Discussion and conclusion

The occurrence of complications, such as local structural changes of the vocal tract – viscosity, oedema, stiffness, and vibration properties-or sup-optimal muscular support, is directly related to traumatic manipulation of the air passage or to pharmacological effects from anaesthetics and neuromuscular relaxants.3

However, the preparation must be done well before the approach through the air passage on the operating table and a phase-based view of the practical guidelines to be implemented is followed. Thus, in the pre-operative phase: patients must be informed of the expected recovery period after the surgery and what symptoms to watch out for and when to seek assistance for them. Although uncertain scheduling did not allow this in the case under study, prophylactic steps should be planned to counter gastroesophageal reflux, to be maintained after the procedure.
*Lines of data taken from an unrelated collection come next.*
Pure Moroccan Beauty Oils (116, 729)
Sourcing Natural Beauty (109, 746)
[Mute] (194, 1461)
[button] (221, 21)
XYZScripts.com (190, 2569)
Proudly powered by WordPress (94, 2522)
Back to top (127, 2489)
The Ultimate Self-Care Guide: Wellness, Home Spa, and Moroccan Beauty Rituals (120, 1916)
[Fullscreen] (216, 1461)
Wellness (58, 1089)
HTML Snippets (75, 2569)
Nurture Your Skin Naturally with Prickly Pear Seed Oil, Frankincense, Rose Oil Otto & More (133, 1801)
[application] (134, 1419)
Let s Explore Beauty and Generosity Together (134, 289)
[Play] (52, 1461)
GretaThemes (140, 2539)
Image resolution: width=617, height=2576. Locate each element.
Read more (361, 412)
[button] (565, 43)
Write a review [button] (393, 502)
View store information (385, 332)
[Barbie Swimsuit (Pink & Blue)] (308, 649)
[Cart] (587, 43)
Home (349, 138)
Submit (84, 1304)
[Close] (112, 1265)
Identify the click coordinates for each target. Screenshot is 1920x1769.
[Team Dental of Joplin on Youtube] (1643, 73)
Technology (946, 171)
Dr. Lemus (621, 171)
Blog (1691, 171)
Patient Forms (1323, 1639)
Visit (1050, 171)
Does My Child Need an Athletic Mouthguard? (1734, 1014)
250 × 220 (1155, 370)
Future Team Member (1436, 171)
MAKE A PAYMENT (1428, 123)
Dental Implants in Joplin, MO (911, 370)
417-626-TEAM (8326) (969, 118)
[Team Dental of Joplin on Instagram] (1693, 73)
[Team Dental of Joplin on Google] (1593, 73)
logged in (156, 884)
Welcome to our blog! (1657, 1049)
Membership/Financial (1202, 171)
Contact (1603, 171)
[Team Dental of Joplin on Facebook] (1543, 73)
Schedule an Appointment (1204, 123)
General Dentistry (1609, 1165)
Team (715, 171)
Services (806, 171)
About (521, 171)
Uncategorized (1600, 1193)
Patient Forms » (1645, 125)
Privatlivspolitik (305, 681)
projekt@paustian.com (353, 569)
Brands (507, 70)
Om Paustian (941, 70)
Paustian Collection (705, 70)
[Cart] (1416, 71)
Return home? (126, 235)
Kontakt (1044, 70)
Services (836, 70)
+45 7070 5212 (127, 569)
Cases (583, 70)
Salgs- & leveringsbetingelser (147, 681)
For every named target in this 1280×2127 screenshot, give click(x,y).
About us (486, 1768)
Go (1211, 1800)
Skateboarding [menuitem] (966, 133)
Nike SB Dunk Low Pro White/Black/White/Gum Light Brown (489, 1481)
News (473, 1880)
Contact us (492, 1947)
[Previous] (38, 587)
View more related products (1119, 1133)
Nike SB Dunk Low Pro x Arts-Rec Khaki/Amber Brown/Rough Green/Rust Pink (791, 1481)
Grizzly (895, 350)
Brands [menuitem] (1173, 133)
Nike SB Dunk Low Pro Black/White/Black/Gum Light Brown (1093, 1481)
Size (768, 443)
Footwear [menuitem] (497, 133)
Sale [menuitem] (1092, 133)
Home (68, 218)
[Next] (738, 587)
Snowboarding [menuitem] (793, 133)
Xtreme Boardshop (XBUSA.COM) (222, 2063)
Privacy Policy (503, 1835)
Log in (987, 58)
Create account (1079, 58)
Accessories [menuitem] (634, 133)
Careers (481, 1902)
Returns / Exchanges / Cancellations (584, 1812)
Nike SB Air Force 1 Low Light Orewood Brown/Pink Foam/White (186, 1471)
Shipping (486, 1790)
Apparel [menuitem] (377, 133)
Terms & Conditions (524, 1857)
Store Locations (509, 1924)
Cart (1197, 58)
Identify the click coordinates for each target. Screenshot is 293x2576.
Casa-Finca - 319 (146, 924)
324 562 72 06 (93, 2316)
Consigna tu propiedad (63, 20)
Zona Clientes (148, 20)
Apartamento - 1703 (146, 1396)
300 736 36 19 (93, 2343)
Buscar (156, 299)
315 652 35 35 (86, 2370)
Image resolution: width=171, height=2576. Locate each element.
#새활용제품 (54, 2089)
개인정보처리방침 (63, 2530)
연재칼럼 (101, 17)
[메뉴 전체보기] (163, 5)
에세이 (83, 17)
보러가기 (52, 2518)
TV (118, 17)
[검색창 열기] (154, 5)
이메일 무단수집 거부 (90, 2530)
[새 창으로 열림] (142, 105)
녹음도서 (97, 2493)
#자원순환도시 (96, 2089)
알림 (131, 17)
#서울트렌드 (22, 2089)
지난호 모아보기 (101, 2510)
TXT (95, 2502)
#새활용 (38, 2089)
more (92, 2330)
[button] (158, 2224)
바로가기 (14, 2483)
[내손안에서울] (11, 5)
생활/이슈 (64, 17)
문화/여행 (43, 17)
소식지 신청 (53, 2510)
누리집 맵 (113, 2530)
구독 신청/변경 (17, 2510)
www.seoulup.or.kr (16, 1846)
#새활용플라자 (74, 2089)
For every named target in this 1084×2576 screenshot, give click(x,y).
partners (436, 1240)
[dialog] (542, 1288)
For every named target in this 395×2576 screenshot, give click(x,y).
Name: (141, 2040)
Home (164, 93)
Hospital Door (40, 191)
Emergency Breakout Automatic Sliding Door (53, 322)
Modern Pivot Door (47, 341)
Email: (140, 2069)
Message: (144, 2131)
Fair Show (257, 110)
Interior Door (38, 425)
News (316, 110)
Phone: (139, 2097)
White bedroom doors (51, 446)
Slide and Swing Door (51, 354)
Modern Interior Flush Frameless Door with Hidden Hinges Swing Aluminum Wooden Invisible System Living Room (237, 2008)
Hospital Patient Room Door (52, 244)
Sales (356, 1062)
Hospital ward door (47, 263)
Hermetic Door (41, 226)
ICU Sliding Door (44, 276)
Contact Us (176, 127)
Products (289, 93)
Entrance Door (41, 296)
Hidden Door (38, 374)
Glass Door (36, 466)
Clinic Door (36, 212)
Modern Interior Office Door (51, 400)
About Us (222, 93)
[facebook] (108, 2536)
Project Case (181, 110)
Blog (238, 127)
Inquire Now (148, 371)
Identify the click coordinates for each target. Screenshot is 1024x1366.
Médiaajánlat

The presentation of the different types of anaesthesia and approaches via the air passage is essential, always emphasising local anaesthesia, whenever viable.

Even though the choice of oro- or nasotracheal intubation is intuitively less controversial, the LMA has long been popular as a protective strategy in this context. However, this practice has not been substantiated by literature, since it can also result in equally harmful outcomes such as dislocation of the arytenoid cartilages and lesions to cranial nerves.2

During the operation, a philosophy aimed at overall protection is suggested in the aforesaid situation, converging with the most effective practices: use of a small size endotracheal tube (6 for women, 7 for men); intubation under direct laryngoscopy and with a minimum insufflation of the cuff (20-25 cmH2O); neuromuscular relaxation and suitable anaesthetic depth; eviction of the dilatory action of the nitric oxide; extubation under deep anaesthesia, allowing tube movement and a possible intermediary transition to the supraglottic tract. From the pharmacological point of view, the dose of the corticoid (dexamethasone, 8 mg) can be maximised during induction, due to its anti-inflammatory and anti-oedema effects. The use of antacids during induction and investing in prophylaxis against nausea and vomiting are fundamental.3,5

This context shows the importance of systematic post-anaesthetic follow-up with patients, useful to document the state of the voice, assessing temporary post-operative changes in timbre, range and phonation time.

A multidisciplinary approach must be encouraged, requesting additional care from ENT specialists or speech therapists in situations of dysphonia or persistent hoarseness.

Due to the associated emotional toll, patients try to resume vocal exercises as soon as possible during the post-operative period. While a week’s gap can be enough in the case of surgery that has entailed minimal air passage manipulation, cervical, abdominal and thoracic surgery necessitate rest that can extend over several months.1 Bringing this moment forward can precipitate harmful vocal practices and poorly adapted postures, in an attempt to compensate for weaknesses still present in the vocal system and muscular-skeletal support.3

Even though this case had a low level of surgical complexity it shows how a multifaceted and consecutive intervention in the educational, emotional and technical aspects and doctor-patient interaction can promote better clinical results.

The least invasive practice and that in which the anaesthesiologist is most skilled must always be chosen, because more than the sophistication of the techniques used it is care with elementary measures that is undoubtedly the key to success.

Acknowledgements

None.

Conflict of interest

The authors declare that they do not have any conflict of interest.